Data must be collected from as many sources as possible, which requires more than one product. Think of it like a mosaic. Cities must mix and match solutions that analyze different data to get a full picture. Sometimes they invest in one or two, but that’s not enough to get actionable information. Statistics-based prognostic capabilities are the key driver -- that’s how to get the best holistic picture of what’s going to happen.
Cities should also invest in services and solutions with industry-specific expertise. These will provide the best understanding of the challenges and dynamics of how systems work and deliver the most accurate forecasting to drive smarter decision-making.
Communication conquers the “unknown unknown”
No matter how much data-driven simulating and forecasting is done, there is always the “unknown unknown.” So how do smart cities use digital transformation to protect themselves from blowback from the public when the inevitable, unforeseeable disruption occurs? Communication.
East Coast utilities have been fined for their handling of hurricane damage -- not because of the response time or length of outages, but because they didn’t have the level of communication that their customer base demanded. The proper use of the right digital tools would have helped, such as a text message alerting users to an updated system and/or a responsive presence on social media to answer customer questions. Talking to people on the platforms they use about the steps being taken to manage a crisis and offering the best estimates of service restoration goes a long way. Even if repairs are not happening right in front of residents, they still want to know that officials are working on it. Communication and transparency are key.
Working together to solve shared challenges
This will be the year the public’s expectations bring back an appreciation for expertise. Cities will see more threats because of their modernization efforts but will also have the opportunity to mitigate damage with digital technology.
The most important lesson is that these threats are not unique. Every city struggles to balance the pros and cons of digital transformation and faces the same natural and human threats. No city exists in a silo.

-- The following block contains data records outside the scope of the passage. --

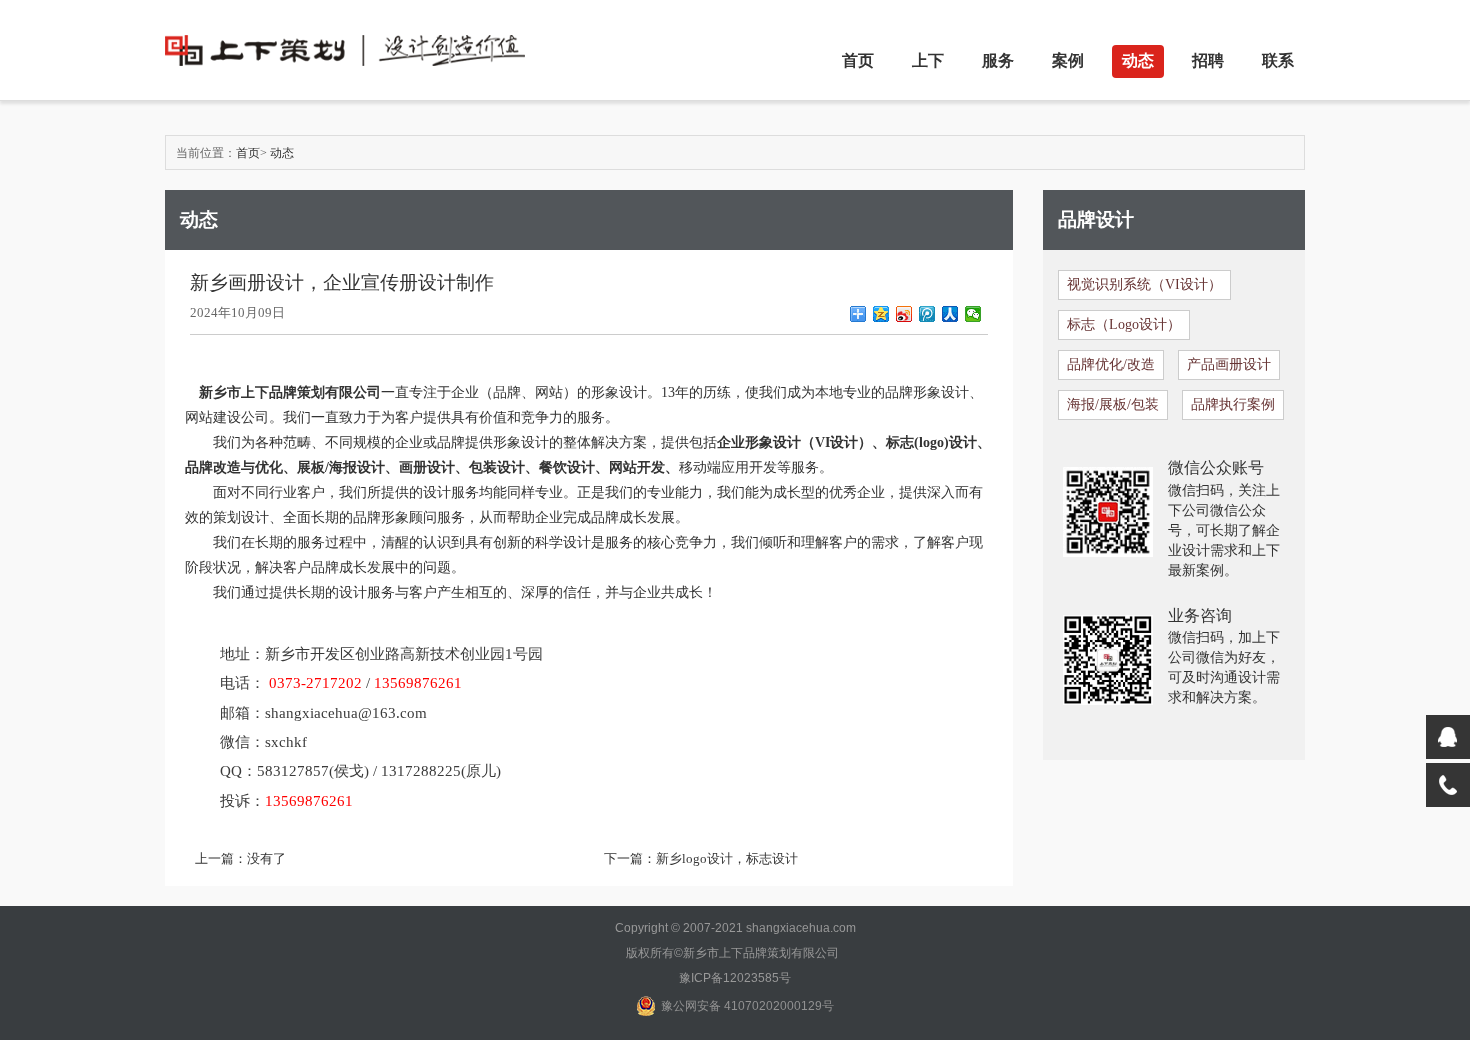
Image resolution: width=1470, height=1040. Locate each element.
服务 (998, 60)
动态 (1138, 60)
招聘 (1208, 60)
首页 (858, 60)
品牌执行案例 (1233, 404)
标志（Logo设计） (1124, 324)
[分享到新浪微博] (904, 314)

The smartest cities will band together to meet these challenges with investments and shared best practices in cybersecurity, long-term predictive simulation and transparent communication inside and outside city limits. The more open and transparent vendors, utilities, telecoms and other industries that make up the modern city infrastructure are with each other, the easier and safer all our ecosystems will be.
Bryan Friehauf is global head of enterprise software at ABB.